▸ **ABOUT THIS EXERCISE**: All of the data needs to be reproduced with no alterations.

** Opening MATERIAL PROVIDED block **

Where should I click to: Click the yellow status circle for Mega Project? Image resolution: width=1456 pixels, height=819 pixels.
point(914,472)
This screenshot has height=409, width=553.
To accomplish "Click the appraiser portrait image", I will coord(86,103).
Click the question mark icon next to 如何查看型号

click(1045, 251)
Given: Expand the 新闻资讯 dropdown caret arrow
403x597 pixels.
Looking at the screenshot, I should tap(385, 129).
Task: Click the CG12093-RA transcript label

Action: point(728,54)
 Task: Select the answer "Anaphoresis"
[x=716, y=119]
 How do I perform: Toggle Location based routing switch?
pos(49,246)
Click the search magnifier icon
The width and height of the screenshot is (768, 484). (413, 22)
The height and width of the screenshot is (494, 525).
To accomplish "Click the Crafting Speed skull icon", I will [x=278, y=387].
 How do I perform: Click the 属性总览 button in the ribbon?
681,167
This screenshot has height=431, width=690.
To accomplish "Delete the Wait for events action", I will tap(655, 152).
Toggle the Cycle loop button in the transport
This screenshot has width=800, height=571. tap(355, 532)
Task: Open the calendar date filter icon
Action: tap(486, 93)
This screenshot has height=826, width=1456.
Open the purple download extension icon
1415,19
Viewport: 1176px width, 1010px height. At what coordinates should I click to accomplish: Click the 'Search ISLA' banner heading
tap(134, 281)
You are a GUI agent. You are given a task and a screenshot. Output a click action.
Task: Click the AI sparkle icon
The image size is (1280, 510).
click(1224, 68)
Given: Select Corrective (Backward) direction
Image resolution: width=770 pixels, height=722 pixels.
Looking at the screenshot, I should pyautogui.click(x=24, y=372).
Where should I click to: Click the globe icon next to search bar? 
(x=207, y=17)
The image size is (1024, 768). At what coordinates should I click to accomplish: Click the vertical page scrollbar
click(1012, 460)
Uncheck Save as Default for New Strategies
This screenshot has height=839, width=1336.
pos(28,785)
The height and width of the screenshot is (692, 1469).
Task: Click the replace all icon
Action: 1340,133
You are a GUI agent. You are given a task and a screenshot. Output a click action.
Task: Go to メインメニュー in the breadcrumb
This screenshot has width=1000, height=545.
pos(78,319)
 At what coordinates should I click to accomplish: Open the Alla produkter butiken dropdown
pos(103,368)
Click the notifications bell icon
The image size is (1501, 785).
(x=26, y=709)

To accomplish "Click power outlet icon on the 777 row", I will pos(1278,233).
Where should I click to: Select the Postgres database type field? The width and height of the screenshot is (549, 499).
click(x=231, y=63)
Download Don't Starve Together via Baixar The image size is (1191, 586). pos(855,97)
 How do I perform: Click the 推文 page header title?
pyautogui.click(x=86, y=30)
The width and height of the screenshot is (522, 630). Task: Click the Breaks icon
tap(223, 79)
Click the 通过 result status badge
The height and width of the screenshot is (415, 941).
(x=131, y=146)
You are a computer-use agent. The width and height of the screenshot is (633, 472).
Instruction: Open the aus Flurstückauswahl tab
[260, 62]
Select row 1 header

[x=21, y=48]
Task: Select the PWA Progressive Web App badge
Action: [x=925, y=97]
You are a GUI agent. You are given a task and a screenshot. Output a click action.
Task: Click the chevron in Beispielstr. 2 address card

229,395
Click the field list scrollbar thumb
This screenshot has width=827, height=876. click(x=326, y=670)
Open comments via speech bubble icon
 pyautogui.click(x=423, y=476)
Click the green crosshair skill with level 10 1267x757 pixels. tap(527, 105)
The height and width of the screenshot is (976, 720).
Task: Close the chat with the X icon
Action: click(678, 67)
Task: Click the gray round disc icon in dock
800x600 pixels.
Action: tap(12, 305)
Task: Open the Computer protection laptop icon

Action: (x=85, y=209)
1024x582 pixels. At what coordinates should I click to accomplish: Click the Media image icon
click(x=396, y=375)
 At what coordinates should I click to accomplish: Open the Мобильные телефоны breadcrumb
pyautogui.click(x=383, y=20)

** Closing MATERIAL PROVIDED block **

▸ **RESULT FOR THIS TASK**:
Where should I click to: Click the yellow status circle for Mega Project? Image resolution: width=1456 pixels, height=819 pixels.
point(914,472)
This screenshot has height=409, width=553.
To accomplish "Click the appraiser portrait image", I will coord(86,103).
Click the question mark icon next to 如何查看型号

click(1045, 251)
Given: Expand the 新闻资讯 dropdown caret arrow
403x597 pixels.
Looking at the screenshot, I should tap(385, 129).
Task: Click the CG12093-RA transcript label

Action: point(728,54)
 Task: Select the answer "Anaphoresis"
[x=716, y=119]
 How do I perform: Toggle Location based routing switch?
pos(49,246)
Click the search magnifier icon
The width and height of the screenshot is (768, 484). (413, 22)
The height and width of the screenshot is (494, 525).
To accomplish "Click the Crafting Speed skull icon", I will [x=278, y=387].
 How do I perform: Click the 属性总览 button in the ribbon?
681,167
This screenshot has height=431, width=690.
To accomplish "Delete the Wait for events action", I will tap(655, 152).
Toggle the Cycle loop button in the transport
This screenshot has width=800, height=571. tap(355, 532)
Task: Open the calendar date filter icon
Action: tap(486, 93)
This screenshot has height=826, width=1456.
Open the purple download extension icon
1415,19
Viewport: 1176px width, 1010px height. At what coordinates should I click to accomplish: Click the 'Search ISLA' banner heading
tap(134, 281)
You are a GUI agent. You are given a task and a screenshot. Output a click action.
Task: Click the AI sparkle icon
The image size is (1280, 510).
click(1224, 68)
Given: Select Corrective (Backward) direction
Image resolution: width=770 pixels, height=722 pixels.
Looking at the screenshot, I should pyautogui.click(x=24, y=372).
Where should I click to: Click the globe icon next to search bar? 
(x=207, y=17)
The image size is (1024, 768). At what coordinates should I click to accomplish: Click the vertical page scrollbar
click(1012, 460)
Uncheck Save as Default for New Strategies
This screenshot has height=839, width=1336.
pos(28,785)
The height and width of the screenshot is (692, 1469).
Task: Click the replace all icon
Action: 1340,133
You are a GUI agent. You are given a task and a screenshot. Output a click action.
Task: Go to メインメニュー in the breadcrumb
This screenshot has width=1000, height=545.
pos(78,319)
 At what coordinates should I click to accomplish: Open the Alla produkter butiken dropdown
pos(103,368)
Click the notifications bell icon
The image size is (1501, 785).
(x=26, y=709)

To accomplish "Click power outlet icon on the 777 row", I will pos(1278,233).
Where should I click to: Select the Postgres database type field? The width and height of the screenshot is (549, 499).
click(x=231, y=63)
Download Don't Starve Together via Baixar The image size is (1191, 586). pos(855,97)
 How do I perform: Click the 推文 page header title?
pyautogui.click(x=86, y=30)
The width and height of the screenshot is (522, 630). Task: Click the Breaks icon
tap(223, 79)
Click the 通过 result status badge
The height and width of the screenshot is (415, 941).
(x=131, y=146)
You are a computer-use agent. The width and height of the screenshot is (633, 472).
Instruction: Open the aus Flurstückauswahl tab
[260, 62]
Select row 1 header

[x=21, y=48]
Task: Select the PWA Progressive Web App badge
Action: [x=925, y=97]
You are a GUI agent. You are given a task and a screenshot. Output a click action.
Task: Click the chevron in Beispielstr. 2 address card

229,395
Click the field list scrollbar thumb
This screenshot has width=827, height=876. click(x=326, y=670)
Open comments via speech bubble icon
 pyautogui.click(x=423, y=476)
Click the green crosshair skill with level 10 1267x757 pixels. tap(527, 105)
The height and width of the screenshot is (976, 720).
Task: Close the chat with the X icon
Action: click(678, 67)
Task: Click the gray round disc icon in dock
800x600 pixels.
Action: tap(12, 305)
Task: Open the Computer protection laptop icon

Action: (x=85, y=209)
1024x582 pixels. At what coordinates should I click to accomplish: Click the Media image icon
click(x=396, y=375)
 At what coordinates should I click to accomplish: Open the Мобильные телефоны breadcrumb
pyautogui.click(x=383, y=20)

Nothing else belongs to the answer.